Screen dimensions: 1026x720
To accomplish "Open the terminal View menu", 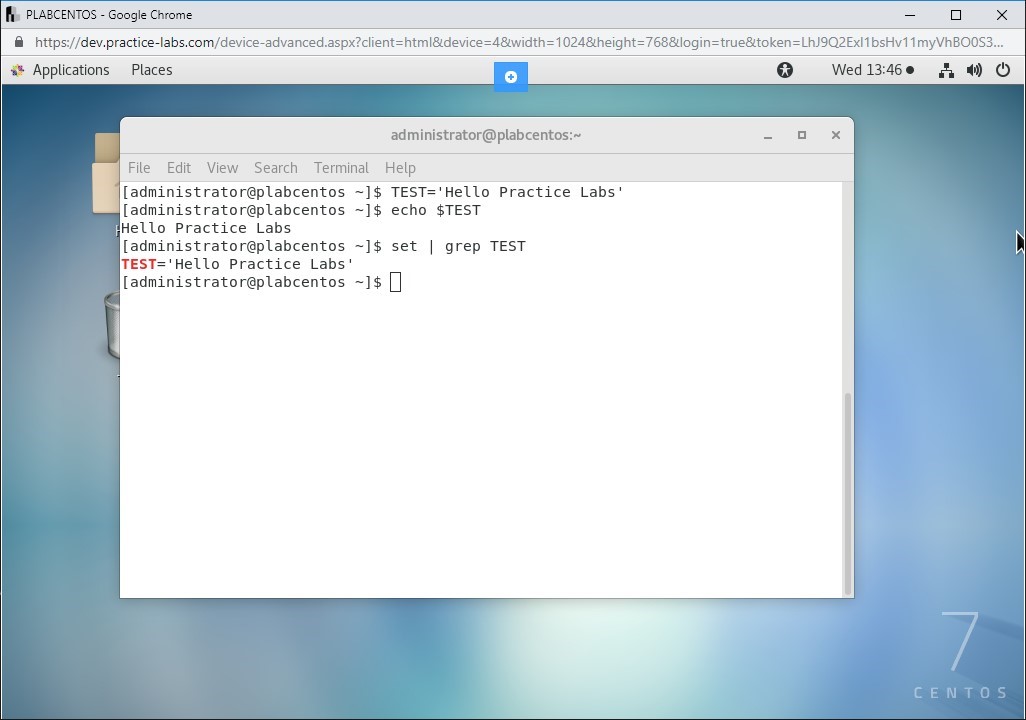I will point(222,168).
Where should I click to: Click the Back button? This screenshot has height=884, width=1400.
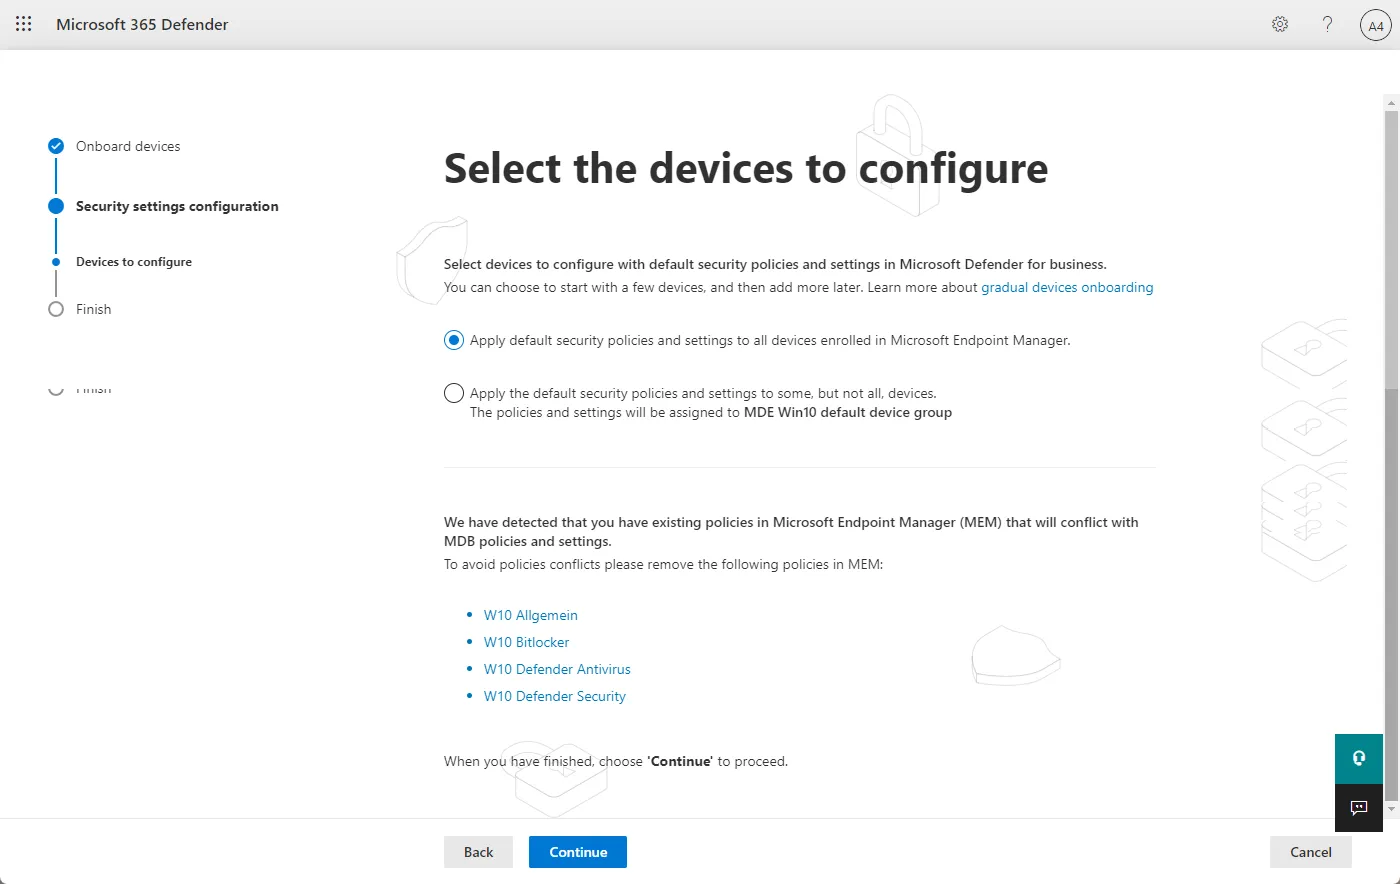(x=478, y=852)
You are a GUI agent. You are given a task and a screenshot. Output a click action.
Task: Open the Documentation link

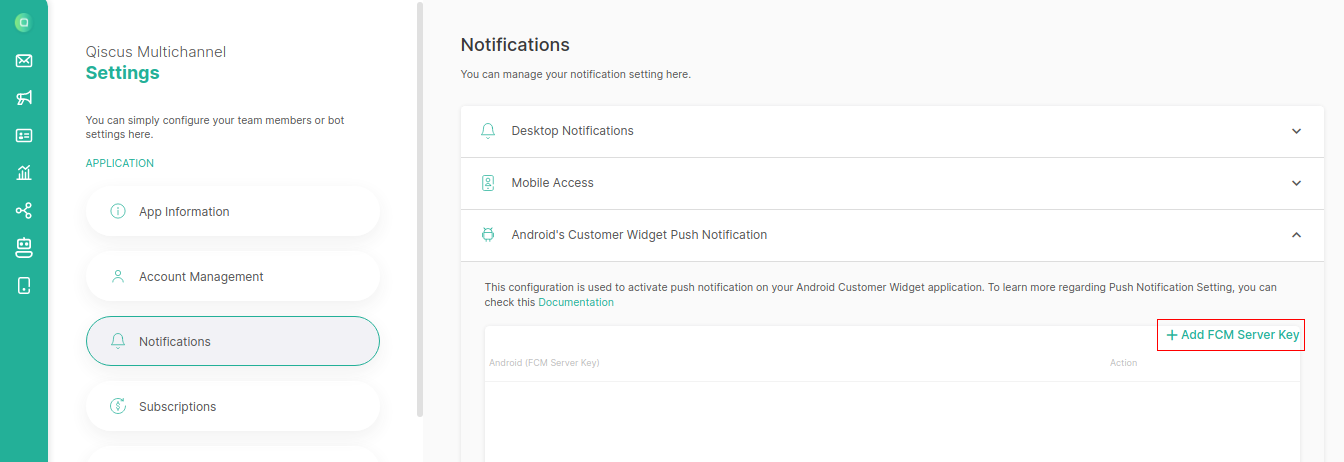click(576, 302)
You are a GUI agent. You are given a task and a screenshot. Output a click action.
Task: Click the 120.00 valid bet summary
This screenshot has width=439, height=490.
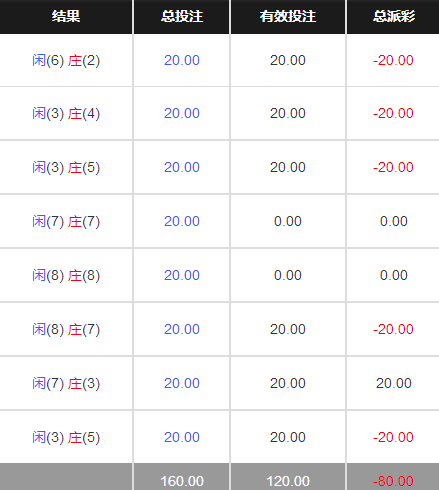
※
EXERCISE OBJECTIVE: Skip the pictures. Please copy exactly the lines from the one with "Task: Open the Documentation link" through the final line of the material above, both ends included.

SOLUTION TO THIS TASK:
Task: Open the Documentation link

click(576, 302)
You are a GUI agent. You are given a task and a screenshot. Output a click action.
Task: Click the 120.00 valid bet summary
This screenshot has width=439, height=490.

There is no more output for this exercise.